I calabresi in Emilia «erano diventati come sono i musulmani adesso. Dal 2010, senza che fosse successo niente di diverso rispetto a prima, comparivano tutti i giorni su giornali e televisioni articoli che ci volevano ‘ndranghetisti, riciclatori, spacciatori di droga».
Lo avrebbe detto nell’interrogatorio durante l’udienza preliminare del processo Aemilia a Bologna, Gianluigi Sarcone, imputato per associazione a delinquere di tipo mafioso e fratello di Nicolino Sarcone, ritenuto il capo dell’organizzazione nel mirino della Dda.
Il sodalizio, legato alla cosca Grande Aracri di Cutro, ha per i pm epicentro a Reggio Emilia.
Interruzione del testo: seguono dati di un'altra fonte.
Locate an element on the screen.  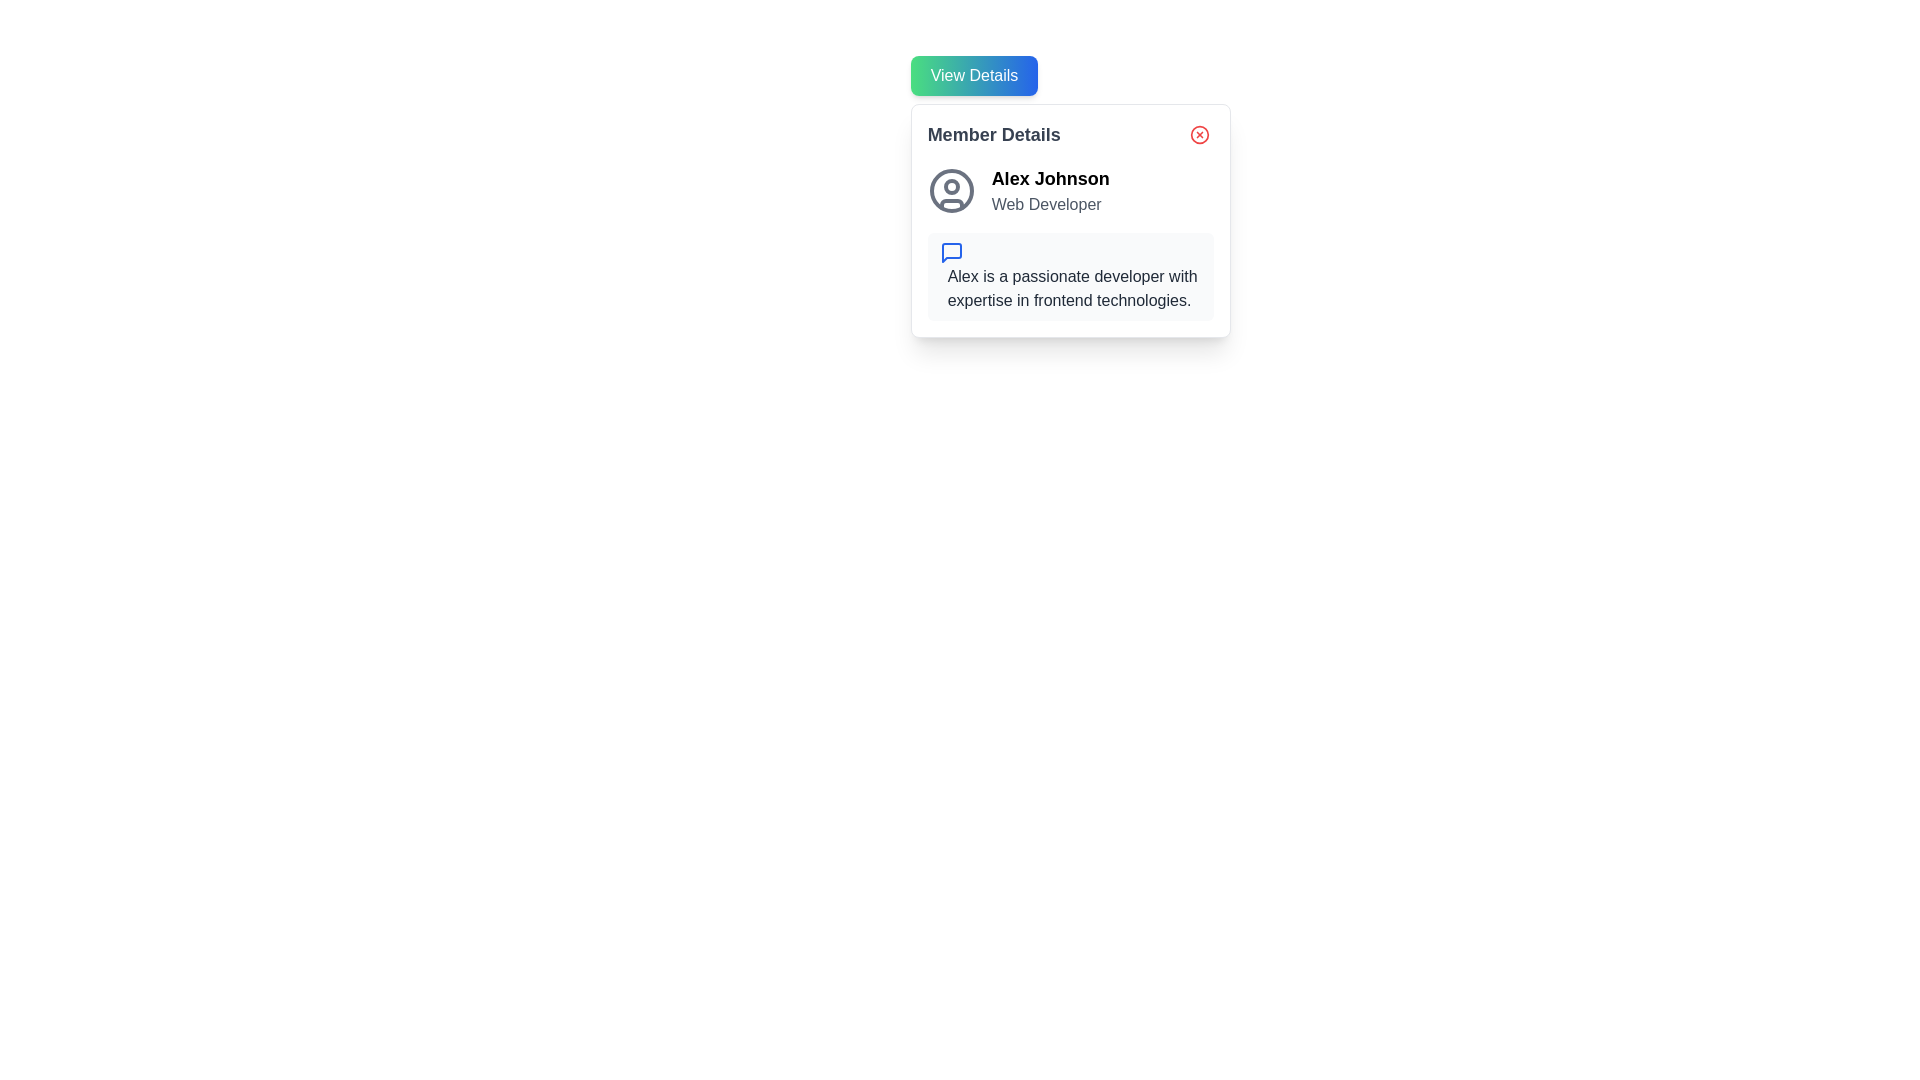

L’imprenditore ne avrebbe parlato nell’udienza a porte chiuse, con riferimento a una sorta di persecuzione nei confronti dei calabresi.
E dicendo, in sostanza, che il metodo utilizzato per allontanarli dagli appalti pubblici era quello di farli apparire tutti mafiosi.
I suoi difensori, gli avvocati Stella Pancari e Stefano Vezzadini, hanno chiesto per lui al Gup Francesca Zavaglia il non luogo a procedere.